Writing a parser with nom


#1

I’m going through The Elements of Computing Systems right now. In chapter six, the task is to write an assembler in the language of your choice. I’m doing it in Rust.

I already have a (horribly hacky) parser for the specified assembly language, but I’d like to do it a little more properly. To that end, I thought I’d use the nom crate to build the parser (I realize that this is probably massive overkill for writing an assembler, but I want to learn to do things properly in Rust while I’m at it). Here’s where I’m at: Every command instruction in the assembly language contains one of eight jump strings, specifying whether to perform a jump if the output of the command is less than, equal to, or greater than zero. For instance, “JNE” means “jump if the output is not equal to zero (i.e. either less than or greater than)”.

I would like to parse the eight different strings into a struct

Jump { ng: bool, zr: bool, ps: bool }

and I can basically see two ways to accomplish this using nom.

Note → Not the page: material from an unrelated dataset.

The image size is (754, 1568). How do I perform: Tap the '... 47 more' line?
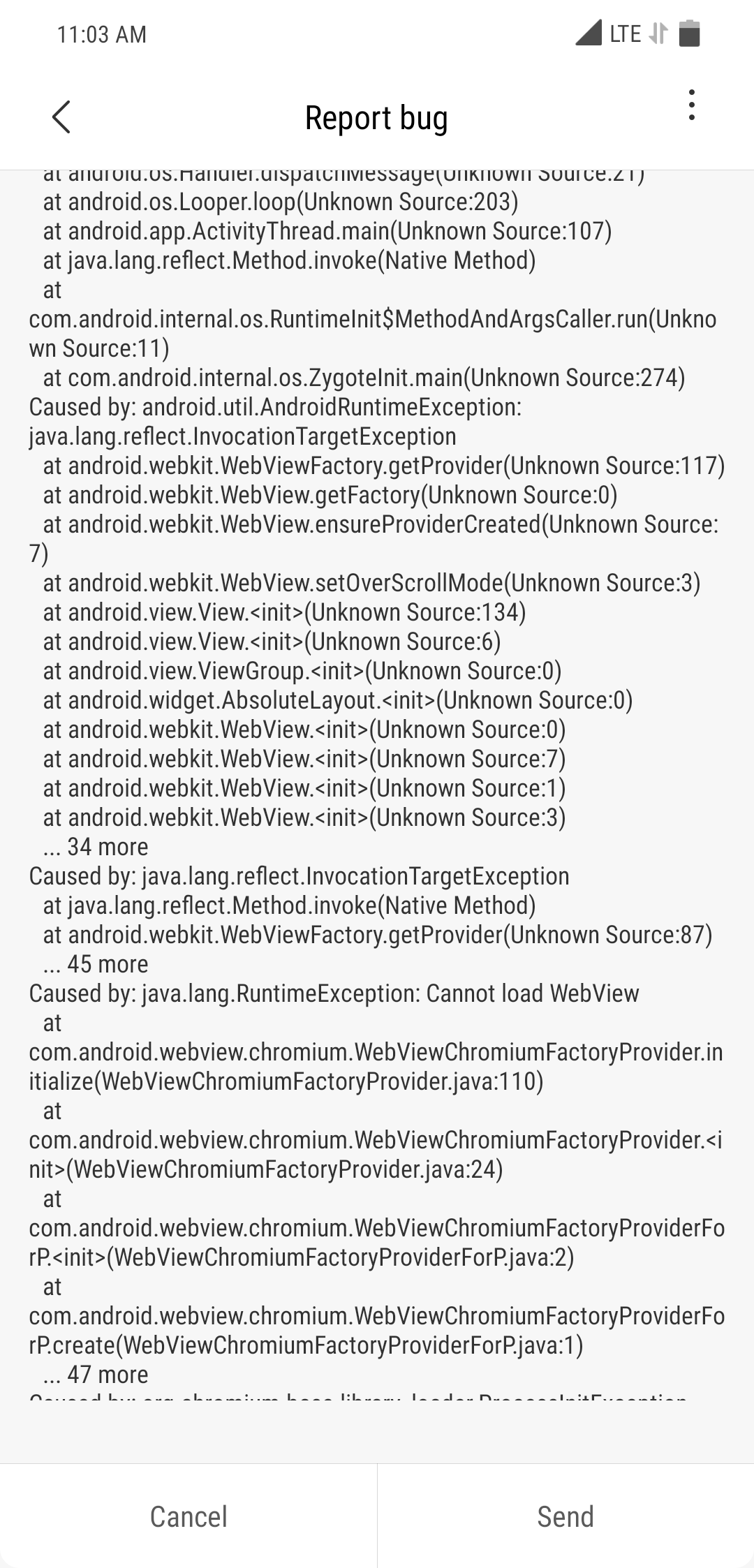[x=96, y=1375]
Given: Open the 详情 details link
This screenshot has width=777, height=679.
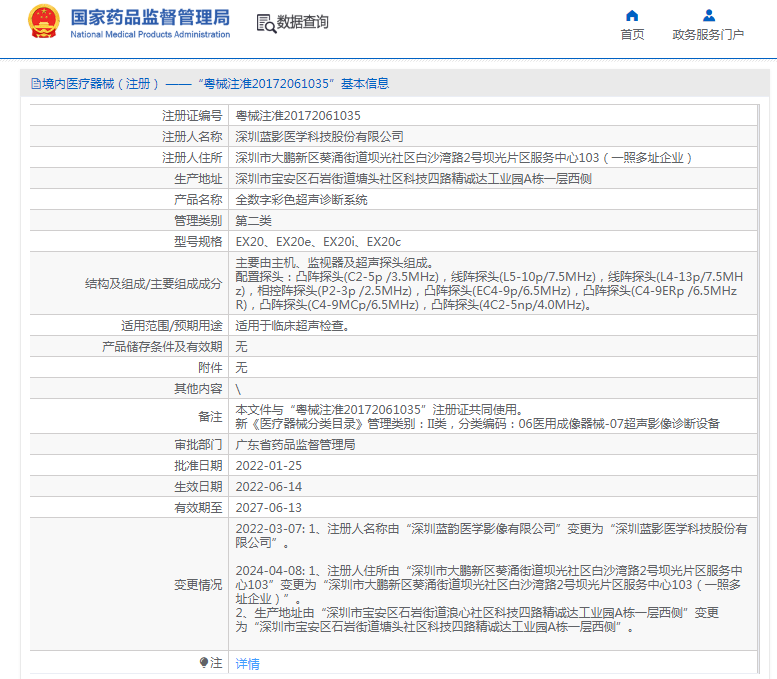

  1. Write a parsing function, i.e. a function jump(input: &str) -> IResult<&str, Jump>, by hand. This would mean that I have to implement the error handling myself.

  2. Write a separate parser for each of the eight strings and combine them, all using combinators.

Which of these options should I choose? Are there alternatives that I’m missing altogether? Am I completely on the wrong track with this?


#2

Does each jump instruction in your assembly language start with J? If there are no other instructions that do so you could start by recognizing “J” with the tag!() macro and then alt!() for the other two characters (assuming three-letter codes).

Could you post some more info about the jump instructions in your language?


#3

Sure. They are JLT, JGT, JEQ, JLE, JGE, JNE, JMP, and the empty string. Each of them stands for some combination of “jump if previous computation was < 0, = 0, > 0”.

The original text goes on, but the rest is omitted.